I question that advocacy and support for “the most beautiful profession” when Mr. Reichel and the DJU call on the police to “protect journalists” when protesters stage a registered demonstration outside of a newspaper office, but remain selectively silent when journalists are barred from doing their work, pepper-sprayed, and assaulted by that same police force.
I question that advocacy and support for “the most beautiful profession” when Mr. Reichel and the DJU support reporters for Tagesspiegel, Bild, and Ruhrbarone, but choose to dismiss the experiences of other reporters because they do not conform to a shared political viewpoint.
I question that advocacy and support for “the most beautiful profession” when neither Mr. Reichel nor the DJU have commented on the 142 journalists in Gaza who have, as of May 8, been reported killed, injured, arrested, or otherwise missing in conflict—a number that the Committee to Protect Journalists says is likely underreported given the circumstances.
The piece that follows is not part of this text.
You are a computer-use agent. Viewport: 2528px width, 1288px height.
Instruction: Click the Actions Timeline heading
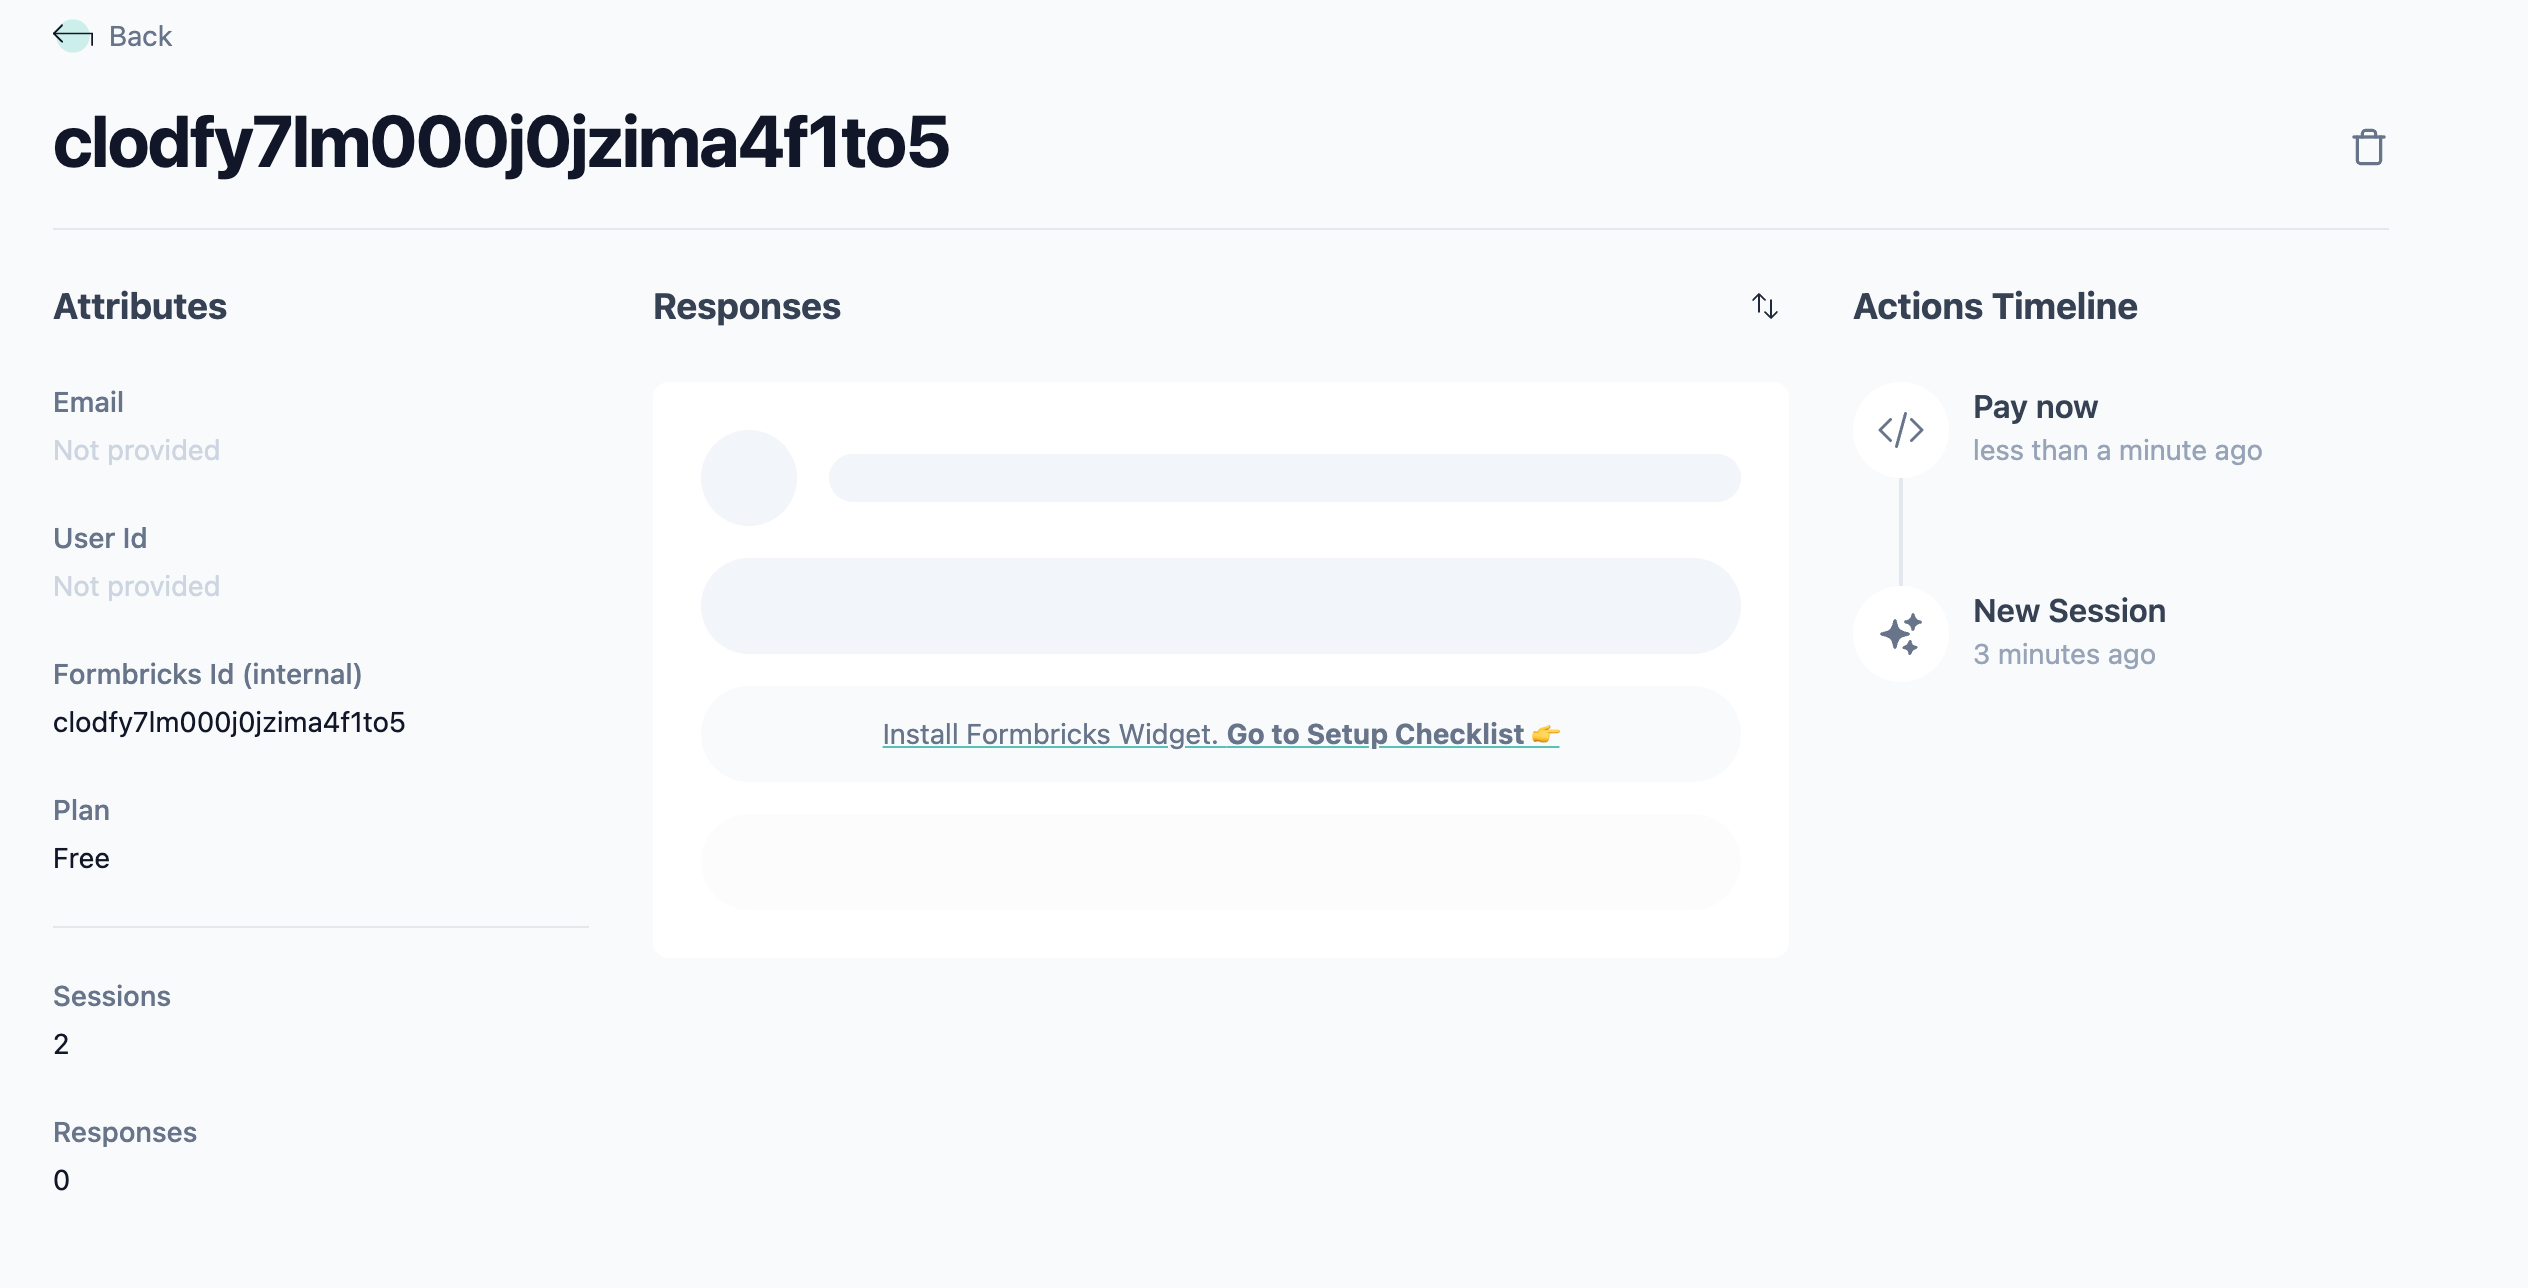(1995, 306)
The DJU’s website also calls journalism “essential for a functioning democracy.” You seem to have forgotten that opposition is also essential for a functioning democracy. The very role of a journalist is at times to be that opposition; to say “not quite,” to hear the other side of a story, or to find the voices not represented among the majority. If the DJU is not only unwilling to entertain that notion, but to also attack its own members who form an opposition, then it seems clear to me that this union does not stand for “the most beautiful profession,” but rather the basest of autocracies.